Introduction

Foot and ankle problems are common among children and young people (CYP) [1, 2] and can develop at any stage of the life course [1]. These problems have been shown to impact on many aspects of the lives of CYP, such as school attendance and participation in sport [3], and can be distressing for parents too [4]. The needs of CYP presenting to healthcare services with foot and ankle problems are diverse but poorly described in the literature; a recent analysis of the Australian Bettering the Evaluation and Care of Health program dataset [2] identified that injury, infection and dermatological conditions were the most frequently managed foot, ankle and leg problems in children.

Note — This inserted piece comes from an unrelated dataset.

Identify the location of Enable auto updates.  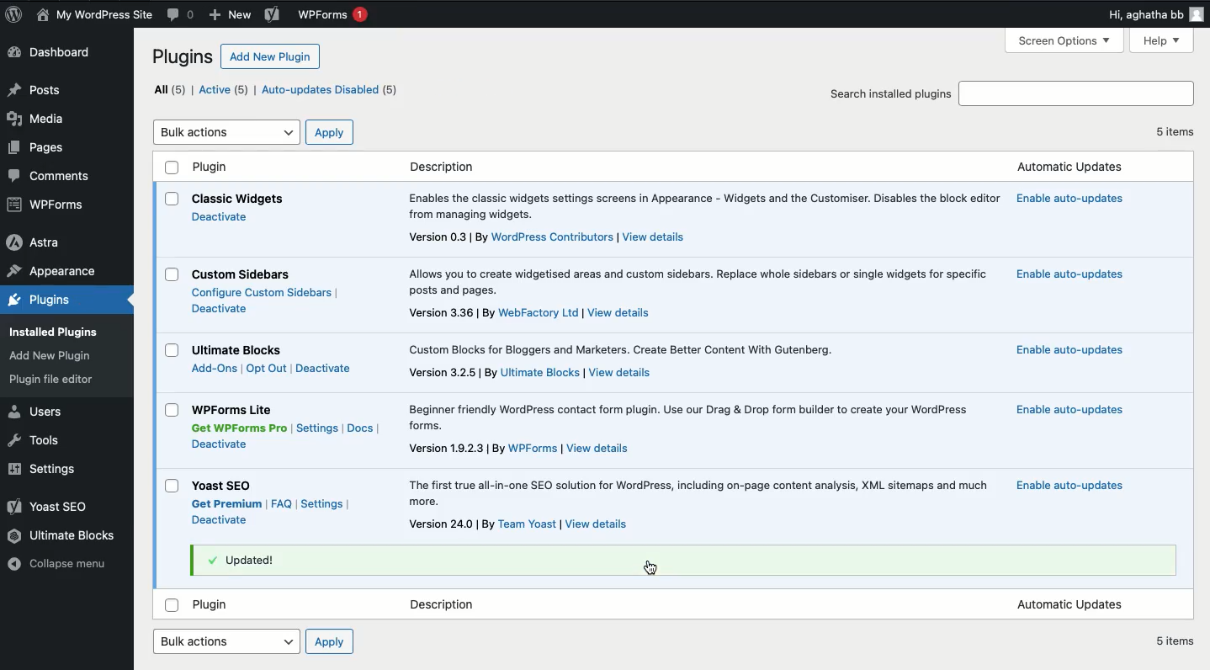
(1073, 410).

UK-based epidemiological studies are relatively scarce [1, 5] but demand for healthcare services for foot and ankle problems in CYP has been reported to be substantial [1].

Strategies to ensure that the impact of foot and ankle problems are mitigated through access to appropriate healthcare services are fundamental to supporting healthy musculoskeletal development [6], addressing inequalities [2] and supporting longer-term health and wellbeing for all CYP. This is particularly important for children with health conditions where care needs are often high and functional impairment secondary to foot and ankle problems are common [7,8,9,10,11,12]. As such, timely access to healthcare professionals and joined-up clinical services are key to the early detection of problems and reduction in adverse outcomes [9], such as long-term disability and chronic pain [2]. It is recognised that clinical services for foot and ankle problems in CYP are underdeveloped [1] and further research to understand the patterns of foot and ankle problems in CYP, and the factors that influence primary care access, is needed to influence service planning and allocation of resources. The aim of this research is to describe the epidemiology, presentation and healthcare use in primary care for foot and ankle problems in CYP across England.

Methods

Study population and data sources

The data source was the Clinical Practice Research Datalink (CPRD) Aurum, a database of anonymised electronic health records from general practices in England. It contains comprehensive medical record data, including prescriptions and clinical diagnoses. There are a total of 1491 contributing general practices in England with approximately 41 million currently registered patients in the May 2022 release [13]. There were 7,612,087 (52%) CYP from all English practices in the May 2022 release. Each patient has a unique anonymised numerical identifier enabling tracking through successive releases. CPRD Aurum is representative of the general population in terms of geographical distribution, deprivation, age and gender (category terminology as specified by CPRD) [14]. Linked socioeconomic data from the Index of Multiple Deprivation (IMD) for patient postcode and practice postcode, and secondary care data from Hospital Episode Statistics, were provided by CPRD. Approximately 75% of CPRD practices in England are eligible for linkage. Where CPRD ethnicity data were missing, we used available Hospital Episode Statistics ethnicity data. The study protocol was reviewed via Research Data Governance Process and approved by the CPRD team (protocol number 20_ 002137). CPRD has ethical approval from the Health Research Authority to support research using anonymised patient data. All work was conducted in accordance with the Declaration of Helsinki.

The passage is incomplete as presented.